組織・人材育成

結果を分析し改善につなげる

人事・労務 ここは知っておきたい
株式会社ToDoビズ 代表取締役 篠塚 功
参議院選挙で自民党が大敗しましたが、その結果を分析して組織を立て直し、政権与党として国民のために頑張ってもらいたいと願います。組織でも人でも、結果を分析することで課題が見えてきます。病院という組織であれば、財務諸表という結果を見れば、経営課題が見えてくるのだと思います。では、病院で働く人については、どうでしょうか。しっかりと結果を捉えることができているでしょうか。人事評価で、人の仕事の結果を捉えることは大事なことですが、最近は、プロセス評価が多くなり、結果を捉える評価が二の次になっているようにも感じます。そこで今回は、人事評価の結果評価と改善について考えます。

課題一覧 –
[1] 提示文に基づき、次の問いに簡潔に答えてください。
(a) 筆者の所属企業と役職は何か。
(b) 自民党が大敗したのはどの選挙か。
(c) 病院という組織の場合、何という結果を見れば経営課題が見えてくると述べられているか。
[2] 提示文のうち、「人事・労務 ここは知っておきたい」で始まり「評価と改善について考えます。」で終わる部分を、一字一句変えずに再掲してください。
次に続くデータは参照する必要がありません。

入力データ –
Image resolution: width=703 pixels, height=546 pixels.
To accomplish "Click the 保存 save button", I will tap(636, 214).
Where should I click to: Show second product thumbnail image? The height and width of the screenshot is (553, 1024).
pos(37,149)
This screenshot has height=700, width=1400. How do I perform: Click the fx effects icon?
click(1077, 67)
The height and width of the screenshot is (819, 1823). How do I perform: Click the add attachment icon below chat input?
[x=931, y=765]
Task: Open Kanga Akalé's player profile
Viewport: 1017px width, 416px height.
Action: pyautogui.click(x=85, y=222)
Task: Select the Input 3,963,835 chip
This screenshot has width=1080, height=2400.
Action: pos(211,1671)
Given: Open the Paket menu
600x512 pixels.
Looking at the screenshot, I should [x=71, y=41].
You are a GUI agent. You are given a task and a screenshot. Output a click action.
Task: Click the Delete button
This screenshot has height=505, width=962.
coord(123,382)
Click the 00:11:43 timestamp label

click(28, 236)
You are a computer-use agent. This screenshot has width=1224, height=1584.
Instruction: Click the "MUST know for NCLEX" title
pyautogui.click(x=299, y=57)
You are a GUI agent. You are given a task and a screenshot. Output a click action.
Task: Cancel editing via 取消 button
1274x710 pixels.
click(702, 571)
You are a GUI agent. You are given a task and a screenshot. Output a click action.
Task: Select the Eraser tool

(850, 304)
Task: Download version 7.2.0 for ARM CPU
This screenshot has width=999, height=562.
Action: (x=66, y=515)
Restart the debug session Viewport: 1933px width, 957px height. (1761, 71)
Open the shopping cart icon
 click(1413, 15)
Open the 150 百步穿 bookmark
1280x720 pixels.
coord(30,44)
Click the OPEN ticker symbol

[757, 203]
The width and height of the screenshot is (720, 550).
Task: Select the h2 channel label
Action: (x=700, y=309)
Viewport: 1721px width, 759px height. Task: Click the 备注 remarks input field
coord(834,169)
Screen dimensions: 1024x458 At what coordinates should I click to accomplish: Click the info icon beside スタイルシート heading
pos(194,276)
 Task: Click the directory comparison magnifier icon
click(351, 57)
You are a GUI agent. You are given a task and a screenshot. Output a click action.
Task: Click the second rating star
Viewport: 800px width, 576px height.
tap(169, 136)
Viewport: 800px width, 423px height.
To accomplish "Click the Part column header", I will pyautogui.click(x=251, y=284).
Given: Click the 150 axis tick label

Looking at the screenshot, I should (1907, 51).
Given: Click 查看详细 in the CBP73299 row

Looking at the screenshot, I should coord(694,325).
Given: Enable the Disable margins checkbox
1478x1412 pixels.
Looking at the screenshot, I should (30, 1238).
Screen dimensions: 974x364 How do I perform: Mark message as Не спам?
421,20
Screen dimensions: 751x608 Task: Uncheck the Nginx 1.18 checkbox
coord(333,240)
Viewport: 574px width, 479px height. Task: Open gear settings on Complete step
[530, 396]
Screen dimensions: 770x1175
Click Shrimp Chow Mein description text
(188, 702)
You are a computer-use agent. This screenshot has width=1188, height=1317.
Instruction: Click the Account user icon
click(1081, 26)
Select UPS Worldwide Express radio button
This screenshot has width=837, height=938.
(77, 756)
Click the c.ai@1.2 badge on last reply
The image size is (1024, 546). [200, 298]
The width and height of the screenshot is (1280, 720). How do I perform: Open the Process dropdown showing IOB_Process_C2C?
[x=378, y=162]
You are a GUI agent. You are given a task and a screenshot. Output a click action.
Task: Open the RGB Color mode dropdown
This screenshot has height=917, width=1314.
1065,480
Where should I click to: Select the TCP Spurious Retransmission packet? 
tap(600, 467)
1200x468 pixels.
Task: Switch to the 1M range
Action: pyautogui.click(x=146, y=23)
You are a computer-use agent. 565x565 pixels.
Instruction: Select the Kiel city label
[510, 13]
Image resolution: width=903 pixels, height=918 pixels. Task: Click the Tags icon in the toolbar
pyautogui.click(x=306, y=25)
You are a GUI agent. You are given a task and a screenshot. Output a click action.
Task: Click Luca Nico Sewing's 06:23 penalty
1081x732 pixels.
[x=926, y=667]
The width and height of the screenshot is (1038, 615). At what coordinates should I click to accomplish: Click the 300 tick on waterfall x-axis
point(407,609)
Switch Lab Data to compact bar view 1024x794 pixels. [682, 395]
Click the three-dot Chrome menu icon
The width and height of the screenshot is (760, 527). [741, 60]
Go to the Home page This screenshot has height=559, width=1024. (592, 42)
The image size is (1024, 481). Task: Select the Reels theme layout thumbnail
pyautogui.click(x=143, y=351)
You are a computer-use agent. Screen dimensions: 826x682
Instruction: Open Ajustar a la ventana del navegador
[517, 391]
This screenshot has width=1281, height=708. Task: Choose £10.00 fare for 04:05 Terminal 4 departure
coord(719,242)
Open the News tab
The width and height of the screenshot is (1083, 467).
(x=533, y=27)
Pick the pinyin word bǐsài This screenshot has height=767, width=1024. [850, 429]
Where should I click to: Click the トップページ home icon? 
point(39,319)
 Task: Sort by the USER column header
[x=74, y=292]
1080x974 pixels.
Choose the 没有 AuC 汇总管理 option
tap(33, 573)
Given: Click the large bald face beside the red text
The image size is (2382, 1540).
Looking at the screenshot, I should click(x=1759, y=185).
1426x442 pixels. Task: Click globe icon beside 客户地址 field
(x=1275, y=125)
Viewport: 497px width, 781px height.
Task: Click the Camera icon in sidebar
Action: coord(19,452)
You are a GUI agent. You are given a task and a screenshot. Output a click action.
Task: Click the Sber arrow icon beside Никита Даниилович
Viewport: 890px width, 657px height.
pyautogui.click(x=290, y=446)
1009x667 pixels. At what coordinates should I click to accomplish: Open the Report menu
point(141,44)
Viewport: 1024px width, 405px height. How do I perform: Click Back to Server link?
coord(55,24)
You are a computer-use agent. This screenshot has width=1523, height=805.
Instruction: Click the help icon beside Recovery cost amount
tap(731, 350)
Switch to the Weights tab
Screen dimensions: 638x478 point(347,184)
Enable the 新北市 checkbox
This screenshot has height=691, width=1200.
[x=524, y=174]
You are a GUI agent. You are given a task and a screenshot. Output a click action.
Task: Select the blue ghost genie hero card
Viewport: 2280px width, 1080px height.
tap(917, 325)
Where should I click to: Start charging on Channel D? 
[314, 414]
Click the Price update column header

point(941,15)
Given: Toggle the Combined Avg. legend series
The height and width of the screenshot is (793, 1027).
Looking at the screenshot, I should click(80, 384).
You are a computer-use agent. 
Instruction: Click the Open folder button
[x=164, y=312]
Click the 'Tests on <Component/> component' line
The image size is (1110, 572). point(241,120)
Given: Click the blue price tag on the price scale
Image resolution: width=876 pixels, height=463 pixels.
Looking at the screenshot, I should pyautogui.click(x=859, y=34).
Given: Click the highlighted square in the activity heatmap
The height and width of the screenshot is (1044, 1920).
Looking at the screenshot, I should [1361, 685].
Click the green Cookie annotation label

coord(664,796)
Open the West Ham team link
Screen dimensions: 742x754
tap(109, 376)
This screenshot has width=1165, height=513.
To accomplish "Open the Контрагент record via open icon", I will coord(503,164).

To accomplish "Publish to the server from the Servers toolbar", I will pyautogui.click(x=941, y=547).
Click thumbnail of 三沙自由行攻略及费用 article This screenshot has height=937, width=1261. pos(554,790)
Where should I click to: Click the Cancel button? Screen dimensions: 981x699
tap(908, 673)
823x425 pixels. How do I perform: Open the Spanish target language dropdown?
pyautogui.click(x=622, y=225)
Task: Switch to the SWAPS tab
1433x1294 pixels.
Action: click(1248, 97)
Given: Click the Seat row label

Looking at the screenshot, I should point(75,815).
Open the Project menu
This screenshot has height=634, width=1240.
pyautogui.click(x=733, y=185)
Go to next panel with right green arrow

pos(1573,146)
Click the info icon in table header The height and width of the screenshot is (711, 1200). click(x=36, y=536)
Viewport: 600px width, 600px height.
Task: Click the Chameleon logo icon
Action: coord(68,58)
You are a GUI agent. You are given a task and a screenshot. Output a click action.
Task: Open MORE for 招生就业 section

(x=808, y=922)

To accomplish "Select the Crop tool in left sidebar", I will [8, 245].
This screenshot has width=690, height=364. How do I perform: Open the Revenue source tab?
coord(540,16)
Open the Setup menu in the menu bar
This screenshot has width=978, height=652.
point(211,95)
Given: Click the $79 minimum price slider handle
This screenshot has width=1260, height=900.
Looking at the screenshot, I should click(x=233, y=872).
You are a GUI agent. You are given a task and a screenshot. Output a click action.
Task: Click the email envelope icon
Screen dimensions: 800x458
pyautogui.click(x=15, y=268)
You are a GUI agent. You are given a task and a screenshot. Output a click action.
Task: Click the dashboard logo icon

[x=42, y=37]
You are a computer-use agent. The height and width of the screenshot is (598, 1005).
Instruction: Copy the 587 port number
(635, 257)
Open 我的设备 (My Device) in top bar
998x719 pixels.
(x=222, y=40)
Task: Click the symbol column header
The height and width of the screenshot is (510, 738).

解答一覧 –
[1]
(a) 株式会社ToDoビズの代表取締役
(b) 参議院選挙
(c) 財務諸表

[2]
人事・労務 ここは知っておきたい
株式会社ToDoビズ 代表取締役 篠塚 功
参議院選挙で自民党が大敗しましたが、その結果を分析して組織を立て直し、政権与党として国民のために頑張ってもらいたいと願います。組織でも人でも、結果を分析することで課題が見えてきます。病院という組織であれば、財務諸表という結果を見れば、経営課題が見えてくるのだと思います。では、病院で働く人については、どうでしょうか。しっかりと結果を捉えることができているでしょうか。人事評価で、人の仕事の結果を捉えることは大事なことですが、最近は、プロセス評価が多くなり、結果を捉える評価が二の次になっているようにも感じます。そこで今回は、人事評価の結果評価と改善について考えます。